Y así fue como en un consultorio de la notaría comencé a adiestrarme como abogado, suscribiéndome a las novedades del marco legislativo, sistematizando leyes y reglamentos dependiendo del tipo de derecho civil. También me instruí con literatura especializada y así comprendí la diferencia abismal entre ser un abogado profesional y un amateur. Aún así, me hacía falta el conocimiento de las bases de derecho, y obviamente sin contar con un título no podía soñar con una promoción en mi profesión. Pero mi jefe me alentaba diciéndome que aún estaba a tiempo de estudiar las leyes. Sin embargo, tuvo que pasar un año hasta que decidí inscribirme en la facultad. Lo que más me inquietaba era el hecho de ver clases con personas mucho más jóvenes que yo, y estudiar en una universidad de poco prestigio, por lo que finalmente me registré en el Instituto Nacional de Derecho, luego de haber estudiado los diversos rankings de escuelas de derecho.

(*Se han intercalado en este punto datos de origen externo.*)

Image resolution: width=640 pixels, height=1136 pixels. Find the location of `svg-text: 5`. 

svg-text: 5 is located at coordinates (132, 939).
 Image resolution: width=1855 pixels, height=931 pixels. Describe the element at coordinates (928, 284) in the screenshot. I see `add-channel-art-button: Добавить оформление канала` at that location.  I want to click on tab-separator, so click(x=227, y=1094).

Después de unos meses fue que pude revelar en mi lugar de trabajo que estaba estudiando de nuevo. Pero conseguí habituarme a ello, a pesar de que mi atención y mi memoria fallaban un poco. De hecho, he de admitir que mis notas fueron perfectas y solo en una ocasión obtuve un 8, lo cual me permite afirmar con total seguridad que no hay límite de edad para estudiar.

Ahora sé que puedo estar satisfecho conmigo mismo, porque soy dueño de mi destino y mi vida profesional se desarrollaría de acuerdo a mis decisiones y no a arbitrariedades como pasaba cuando era más joven. Sin mencionar mi excelente rendimiento académico y mi diploma.

Hace falta valor para comenzar desde cero y tomar otro rumbo a tus 49 años cuando los demás solo piensan en la jubilación. Esto era lo que mis amigos me decían todo el tiempo. No obstante, yo lo veía de la otra manera, pues para mí fue un verdadero alivio cambiar de ocupación, dado que trabajar sólo por dinero ya no era necesario. Por suerte, para los abogados no existe límite de edad, lo cual me da tiempo para ser exitoso en mi profesión. Me atrae el hecho de que un notario explica deberes y derechos a las dos partes, tal y como lo haría un réferi.

Lo que me levanta y me hace sentir realizado es ver que gracias a mis conocimientos profesionales puedo aportar mi grano de arena en la defensa de los derechos de las personas, lo cual veo como mi meta en la vida.

En tan solo nueve meses, desde el momento que comencé como empleado en la notaría, rebasé lo que ganaba como suministrador, cuya cifra incrementaba cada tres meses. Finalmente obtuve mi título y actualmente me encuentro alistándome para conseguir mi credencial profesional. No veo utópico mi futuro en la piel de un abogado, pues soy consciente de dónde estoy y de la buena vida que llevo. Vencí mi temor, mis conflictos internos y ahora mi nivel de motivación es enorme, lo cual pudiese parecer un poco arrogante, pero mis ganas de contribuir con el progreso de mi país en el ámbito jurídico son mayores. Hallar mi verdadero camino fue el detonante para sentir que mi vida vale pena. No me arrepiento de nada.